The new campaign highlights some continuing trends in DFS advertising.
Adam Schefter has been with ESPN since 2009. He is a walking, talking NFL encyclopedia, and the new video series is aimed to capture that persona.
In the first of four episodes, released Wednesday, Schefter let the film crews inside his New York home. The pilot features him receiving a package from a delivery guy, who recognizes Schefter as the fantasy sports wizard.
You can watch the episode here:
The final three episodes will be released on Wednesdays over the next three weeks. Each segment will be less than 60 seconds in length.
The new campaign stands in contrast to some of FanDuel’s traditional marketing strategies.

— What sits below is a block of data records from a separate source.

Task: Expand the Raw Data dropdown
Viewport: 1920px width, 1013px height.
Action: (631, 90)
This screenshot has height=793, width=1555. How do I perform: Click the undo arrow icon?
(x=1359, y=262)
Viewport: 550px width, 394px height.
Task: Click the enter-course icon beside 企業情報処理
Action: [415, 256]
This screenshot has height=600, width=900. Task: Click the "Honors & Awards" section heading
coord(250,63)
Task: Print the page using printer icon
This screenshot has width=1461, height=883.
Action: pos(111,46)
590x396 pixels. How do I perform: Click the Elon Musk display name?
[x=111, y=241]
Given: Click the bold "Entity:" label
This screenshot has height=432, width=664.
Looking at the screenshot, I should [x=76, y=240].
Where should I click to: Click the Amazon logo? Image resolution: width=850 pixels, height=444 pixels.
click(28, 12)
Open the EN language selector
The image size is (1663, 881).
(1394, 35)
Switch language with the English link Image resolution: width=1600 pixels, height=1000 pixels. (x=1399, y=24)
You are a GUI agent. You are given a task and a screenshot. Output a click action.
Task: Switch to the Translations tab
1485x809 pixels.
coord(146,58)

For more than a year, the two largest DFS sites bombarded TV airwaves with a library of 30- and 60-second spots. It was spending up to $17 million per week on ads early in the 2015 NFL season.
During that stretch, DFS prize pools were at an all-time high, and huge numbers were plastered across most of the industry’s ads. DraftKings wanted you to win “a shipload of money,” and FanDuel promoted $2 billion in prize money awarded for the year. ESPN fantasy expert Matthew Berry was also a part of past ads from DraftKings.
Tactics changed pretty significantly in 2016, though. Both of the DFS “big two” scaled back the in-your-face efforts for a variety of reasons. There wasn’t as much money to go around, for starters, but customers were also tiring of the brand suffocation.
CEOs for both DraftKings and FanDuel indicated that the brand-awareness phase had mostly run its course.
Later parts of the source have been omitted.